**Material provided:**
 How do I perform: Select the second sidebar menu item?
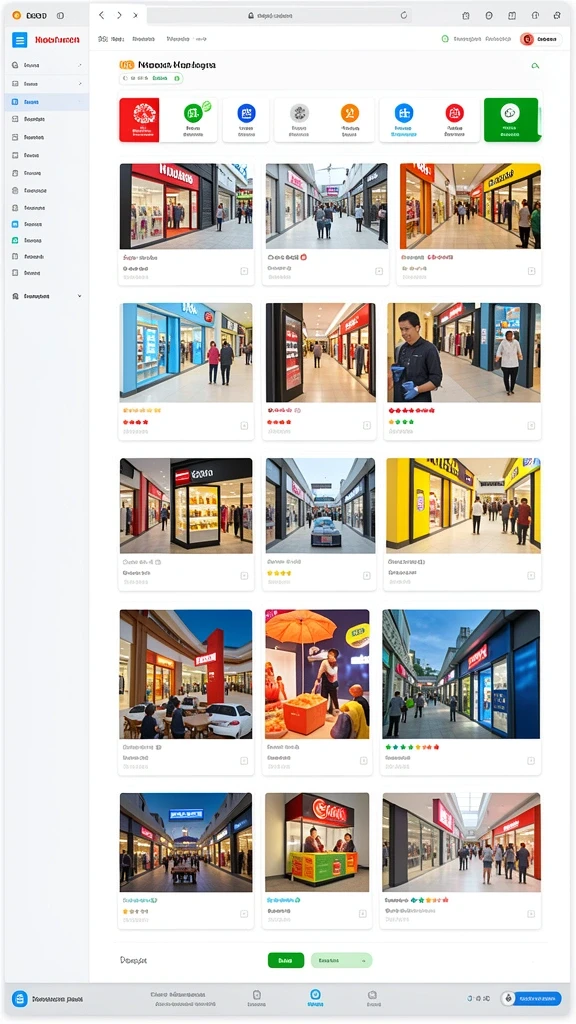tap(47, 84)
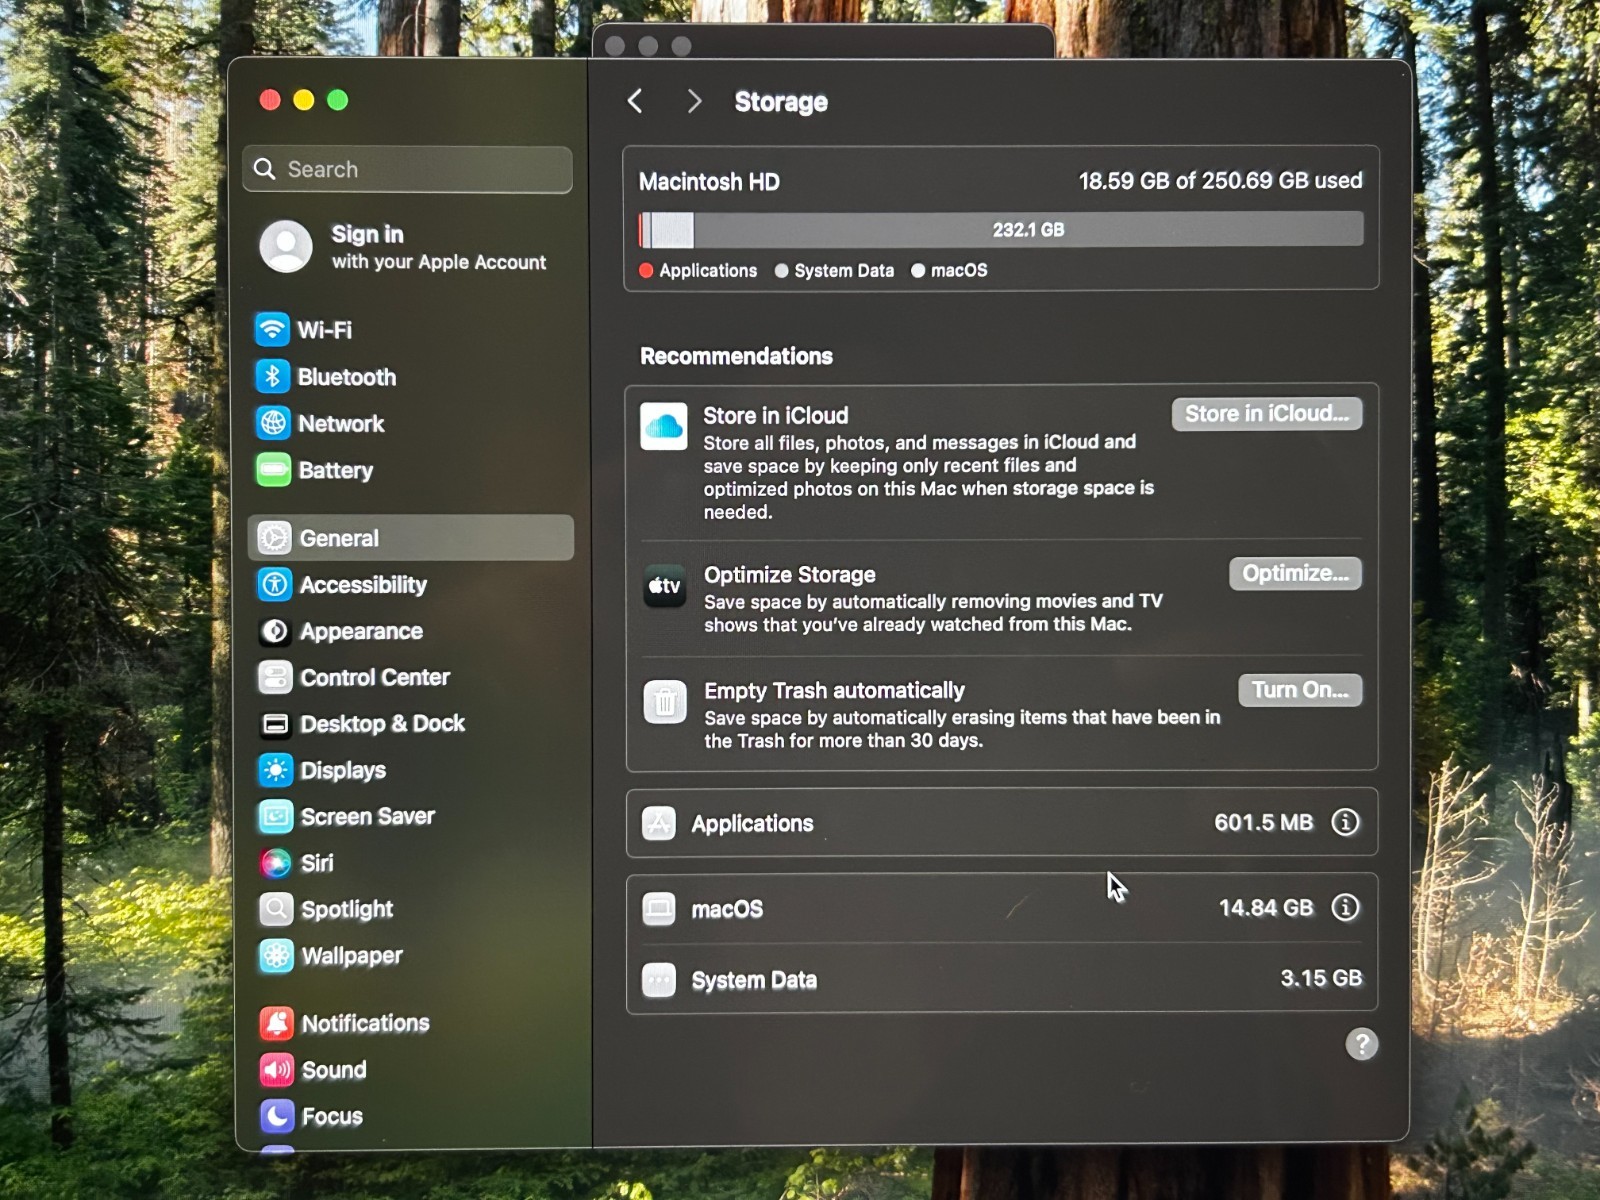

==

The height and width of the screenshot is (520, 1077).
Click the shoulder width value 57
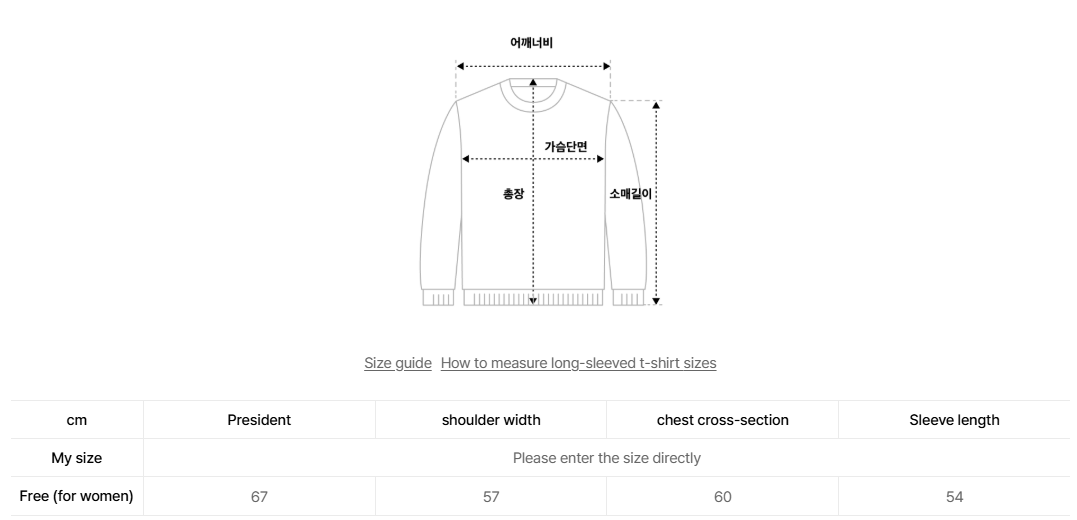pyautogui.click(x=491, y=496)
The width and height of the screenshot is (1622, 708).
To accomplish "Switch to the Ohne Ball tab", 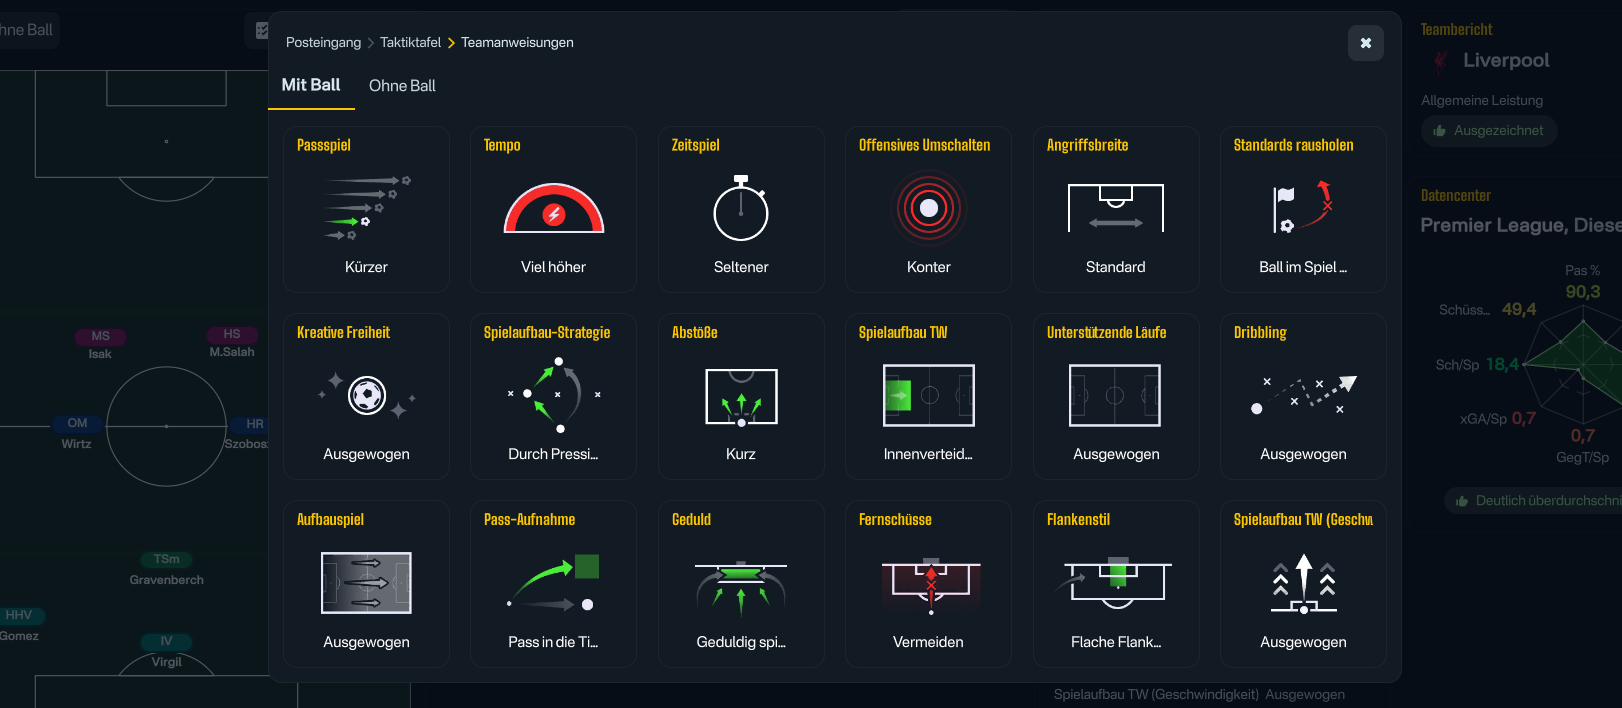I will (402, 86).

--

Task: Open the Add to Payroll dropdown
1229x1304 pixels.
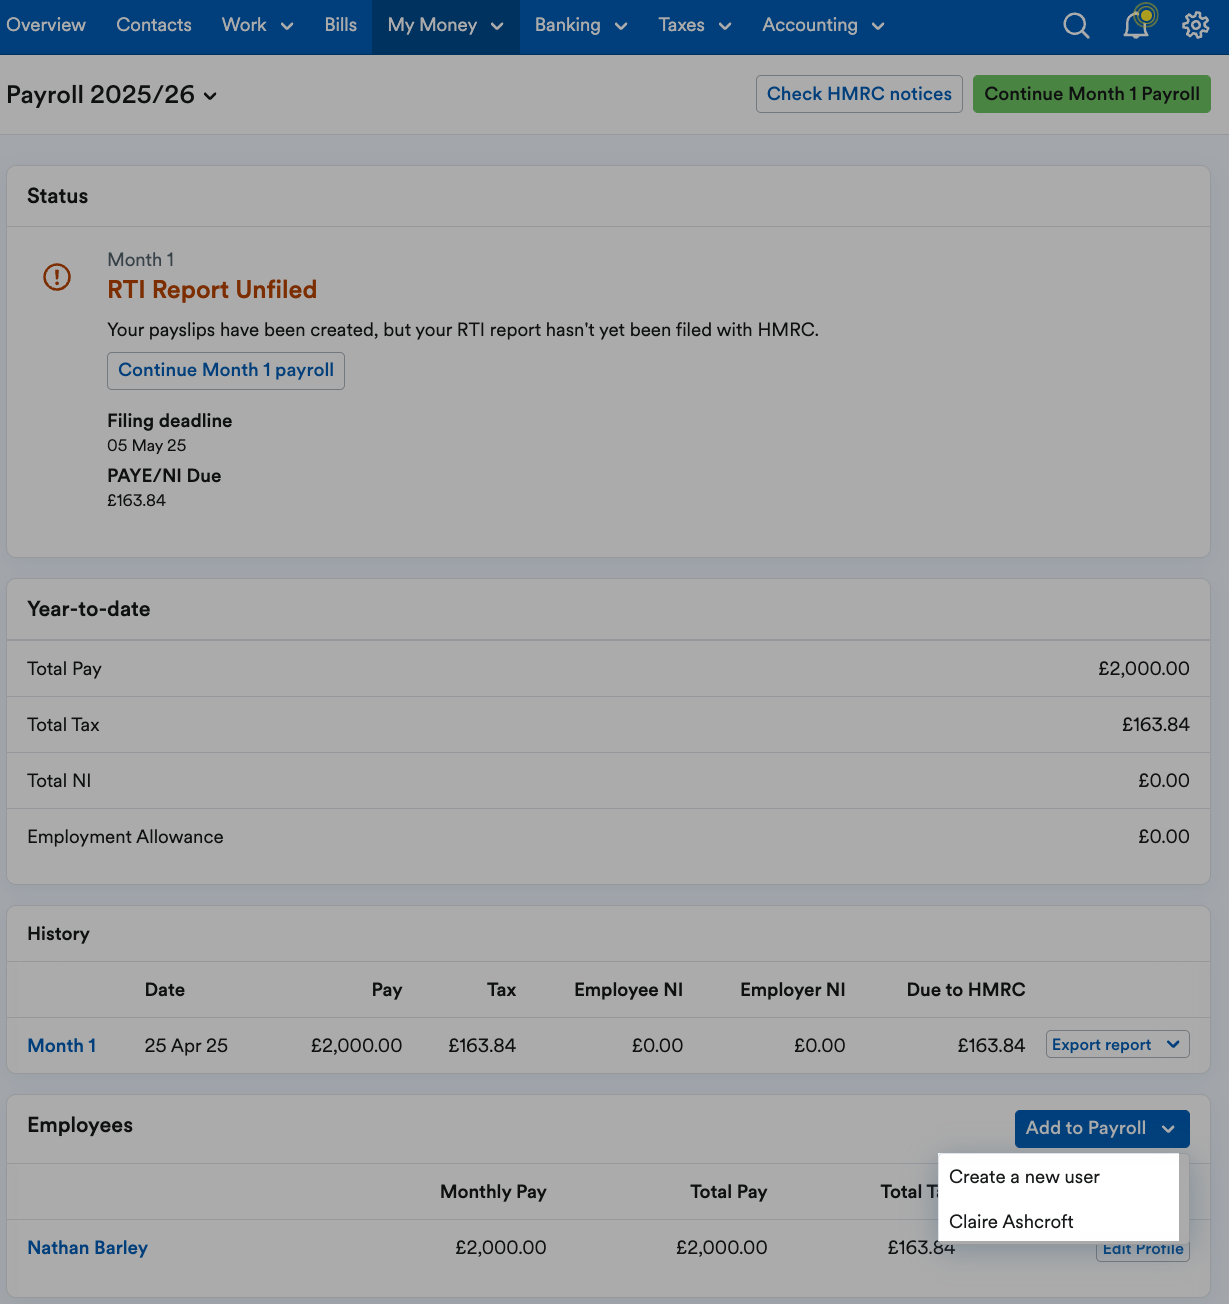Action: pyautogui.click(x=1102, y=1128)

**The problem:**
Pull out all lines containing the word "height" from the entries above.

**Solved exercise:**
The height and width of the screenshot is (520, 1077).
The width and height of the screenshot is (1622, 708).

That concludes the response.